Mi mujer me propuso que recurriera a los parches de nicotina o a las pastillas inhibidoras. Me negué rotundamente, es mental, le decía, tengo que poder controlar mi ansiedad.
Decidí esperar a terminar el último paquete existente en casa y luego renunciar. Este último vivió tres días. Deseé que nunca se acabara, pero se terminó y listo.
Los primeros tiempos fueron durísimos, al levantarme sólo pensaba en no fumar y me torturaba de deseo controlado. La necesidad de sentir el humo en la garganta no puede ser suplida con alimento alguno y me invadía una sensación de insaciedad constante.
Mi humor también cambió, mi irritabilidad me volvió hosco y silencioso, mi mujer e hija dudaban antes de hablarme seguras de una mala contestación.
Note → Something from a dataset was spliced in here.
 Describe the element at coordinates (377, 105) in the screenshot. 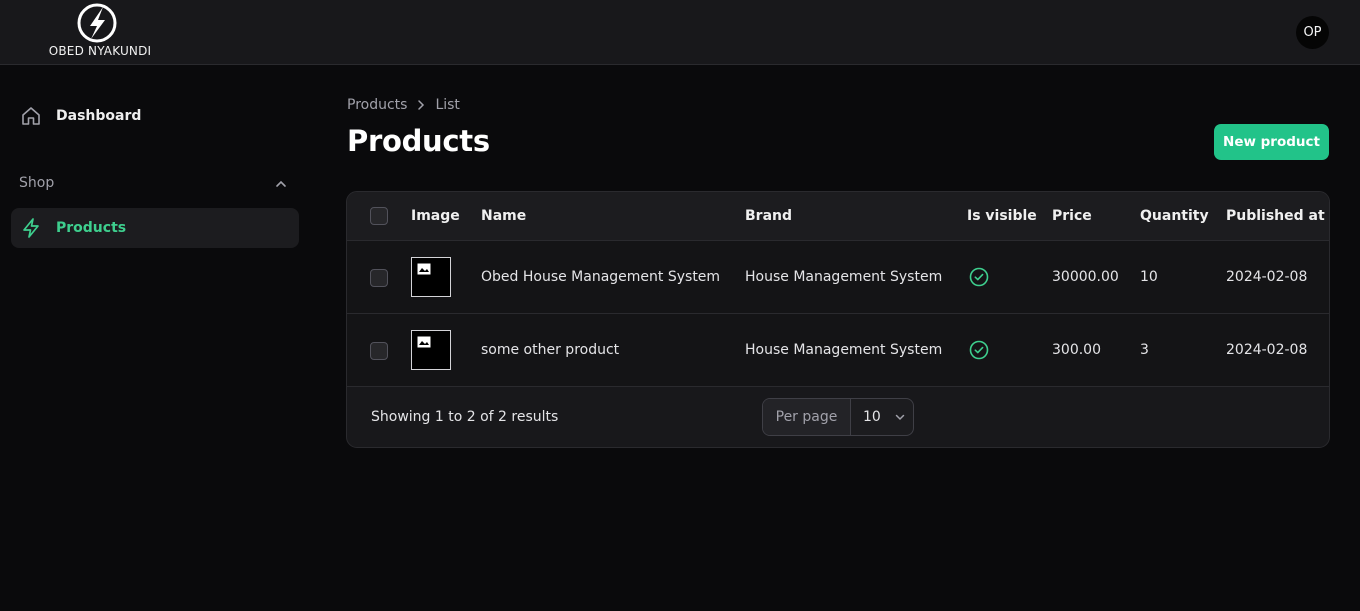

I see `breadcrumb-item-products: Products` at that location.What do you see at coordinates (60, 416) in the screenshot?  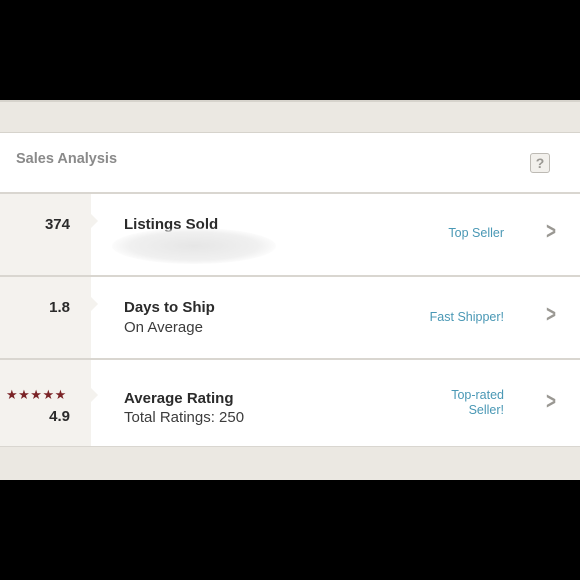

Mis dedos fueron masticados, uñas, cutículas y piel fueron cercenadas, pero la ansiedad seguía firme cuan rulo de estatua. No quería salir, aunque necesitaba imperiosamente la soledad y el aire fresco en mi cara, suponía que las reuniones me generarían más deseo.
La música me daba ganas de fumar, leer me daba ganas de fumar y escribir era imposible sin el cigarrillo. Realmente me sentía estúpido, ¿cómo era posible que abandonar algo que me dañaba tanto me costara tal esfuerzo? Recordé una novia de la adolescencia, pero no era momento de hacer analogías.
El cuerpo también lo sentía, ante la falta de nicotina volvieron las palpitaciones a la hora de dormir, los movimientos bruscos y despertadas innecesarias. La sed me atormentaba por las noches y la tos, suponía que dejarlo me la sacaría, pero sólo se incrementó. Envejecí varios años, convirtiéndome en un viejo cascarrabias que prefiere no hacer el amor pues el cigarrillo posterior resultaría obligatorio.
No es nada fácil, en este momento el deseo me carcome las entrañas, no sé si podré soportarlo más. No, no podré. Me voy al kiosco en busca de tabaco, estas 36 horas sin fumar fueron, indudablemente, las más largas de mi vida.